Tax Planning for Coppell Professionals: RSUs, Stock Options, and More

If you live in Coppell and you’re getting paid in RSUs or stock options, your tax situation is not simple anymore. It might look simple on paper. Salary, bonus, equity. But once you actually break it down, you’re dealing with multiple types of income, different tax treatments, and timing decisions that can materially change your outcome.

The problem is most people don’t treat it that way. They treat equity like a bonus that shows up a few times a year. Something to deal with when it hits. Then April rolls around and they’re surprised by the tax bill or sitting on way too much company stock.

That’s not a discipline problem. That’s a planning problem.

Equity Compensation Isn’t “Extra”

One of the biggest mistakes I see with professionals in DFW is treating equity comp as separate from everything else. It’s not. It is a core part of your income and, in many cases, the fastest-growing part of your net worth.

If you’re making $300k in salary and another $200k in RSUs, you’re not a $300k earner with a bonus. You’re a $500k earner with a different tax profile and a different planning requirement.

That distinction matters because it changes how you should be thinking about:

  • Your marginal tax bracket
  • Your withholding strategy
  • Your savings and investment decisions
  • Your exposure to a single company

If you don’t integrate equity comp into your overall plan, you’re going to make decisions in isolation. And that’s where mistakes show up.

A Real-World Example

I have a client who works for a prominent tech company. A large portion of his compensation comes in the form of company stock each year. And one of the things I respect most about how he approaches it is that he doesn’t treat it like a bonus. He treats it like income.

It’s built into his saving strategy. It’s part of how he thinks about retirement. It’s not something that just shows up and gets handled randomly.

Most people do the opposite. They either hold every share without a plan because they’re optimistic about the company, or they sell everything immediately just to simplify things. Neither approach is wrong in isolation, but both are incomplete if there’s no strategy behind it.

What this client does well is he makes a decision before the shares hit. He knows what role they play.

That’s the difference.

RSUs: Straightforward, But Easy to Get Wrong

RSUs are simple mechanically. When they vest, the value shows up as ordinary income. Taxes are due whether you sell the shares or not.

Where people get into trouble is not the mechanics. It’s the lack of a system around them.

I’ll see someone with quarterly vesting who just lets the shares accumulate. No plan. No consistent action. No adjustment to withholding. Then at the end of the year, they’ve added a significant amount of income without ever accounting for it.

What should be happening instead is a defined approach to every vest:

  • Decide ahead of time what percentage gets sold immediately
  • Review whether your withholding is actually covering the tax liability
  • Track how much of your total net worth is tied to your company stock
  • Reallocate proceeds into a diversified portfolio, not let cash sit idle

The key here is consistency. You don’t need a perfect strategy. You need a repeatable one.

Stock Options: Where Most of the Planning Happens

Stock options are where I see the biggest gaps, especially with ISOs.

With Non-Qualified Stock Options (NSOs), the spread at exercise is taxed as ordinary income. That’s relatively straightforward, but it still needs to be coordinated with the rest of your income so you don’t stack too much into one year.

ISOs are different. There’s potential for long-term capital gains treatment, but now you’re dealing with holding periods and the Alternative Minimum Tax. This is where people get surprised.

They exercise a large block of ISOs, thinking long-term, and then realize they’ve created a tax bill without generating any liquidity.

# SUPPLIED INFORMATION
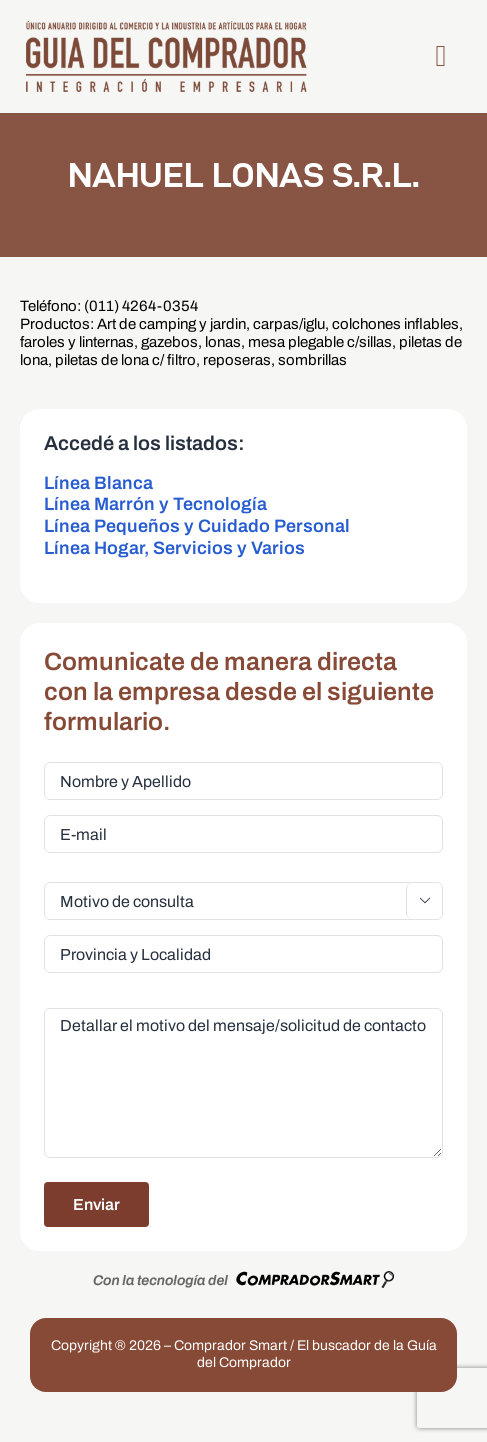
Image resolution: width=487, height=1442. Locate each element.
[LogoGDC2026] (166, 26)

# DIRECTIVES
1 > List the actions the tax planning article recommends for every RSU vest.
2 > Duplicate the part of the tax planning article that begins at the words "The problem is" and stops after the words "your net worth.".
3 > Carry the tax planning article forward from its last sentence.

# RESULTS FOR THE EXERCISE
1 >
- Decide ahead of time what percentage gets sold immediately
- Review whether your withholding is actually covering the tax liability
- Track how much of your total net worth is tied to your company stock
- Reallocate proceeds into a diversified portfolio, not let cash sit idle

2 >
The problem is most people don’t treat it that way. They treat equity like a bonus that shows up a few times a year. Something to deal with when it hits. Then April rolls around and they’re surprised by the tax bill or sitting on way too much company stock.

That’s not a discipline problem. That’s a planning problem.

Equity Compensation Isn’t “Extra”

One of the biggest mistakes I see with professionals in DFW is treating equity comp as separate from everything else. It’s not. It is a core part of your income and, in many cases, the fastest-growing part of your net worth.

3 >
Before you exercise options, you should have clarity on:

  • How this impacts your total income for the year
  • Whether AMT is triggered and what that number looks like
  • Whether it makes sense to stage exercises over multiple years
  • What your exit plan is after exercising

Exercising options without a plan is one of the fastest ways to create avoidable tax friction.

Timing Is a Lever Most People Ignore

One of the advantages you have with equity compensation is control over timing. Not complete control, but more than most people realize.

You often have discretion around when to exercise options. You usually have visibility into vesting schedules. That gives you the ability to align decisions with your broader income picture.

Instead, most people operate reactively. They exercise when the stock feels high. They hold when it feels low. They don’t look at how it fits into the rest of their year.

A better approach is to anchor decisions around income planning:

  • Use lower-income years to accelerate exercises or realize gains
  • Avoid stacking large exercises on top of already high-income years
  • Project your tax situation before year-end, not after the fact

This isn’t about trying to outguess the market. It’s about controlling what you can actually control, which is your tax exposure.

Concentration Risk Builds Quietly

The other issue that shows up over time is concentration. It doesn’t happen overnight. It builds gradually as RSUs vest and options get exercised.

Then you look up and a large percentage of your net worth is tied to one company.

I’ve seen plenty of situations where 40, 50, even 60 percent of someone’s balance sheet is in a single stock. At that point, your financial plan is no longer diversified. It’s dependent on one outcome.

The fix is not to panic and sell everything. The fix is to define a framework before you get there:

  • What is the maximum percentage you’re comfortable holding in one stock
  • How aggressively do you want to diversify as shares vest
  • Where does the money go once you sell

If you don’t define that upfront, decisions become emotional instead of strategic.

Tax Planning vs. Tax Reporting

Most professionals think they’re doing tax planning because they have a CPA. In reality, they’re getting tax reporting.

There’s nothing wrong with that. It’s necessary. But it’s backward-looking.

Tax planning is forward-looking. It’s understanding what your income is going to be before the year ends and making adjustments in real time.

With equity compensation, that means:

  • Reviewing vesting schedules early in the year
  • Projecting total income by mid-year
  • Adjusting withholding or estimated payments proactively
  • Making decisions on exercises before December

If the first time you’re seeing your numbers is when your return is done, the planning window has already closed.

Bringing It All Together

The biggest issue I see is fragmentation. Your investments are in one place. Your taxes are handled somewhere else. Your equity comp sits in a third bucket.

Nobody is tying it all together.

But your RSUs, your options, your salary, and your long-term goals are all connected. Decisions in one area affect the others whether you realize it or not.

When you integrate them, a few things start to happen:

  • You reduce unnecessary tax surprises
  • You manage concentration risk more intentionally
  • You make better decisions around timing and liquidity
  • You actually align your compensation with your long-term plan

That’s where the real value is.

My Final Thought

If you’re a professional in Coppell dealing with RSUs or stock options, you don’t have a basic tax situation anymore. You have a planning problem that needs to be managed throughout the year.

The goal is not to eliminate taxes. That’s not realistic.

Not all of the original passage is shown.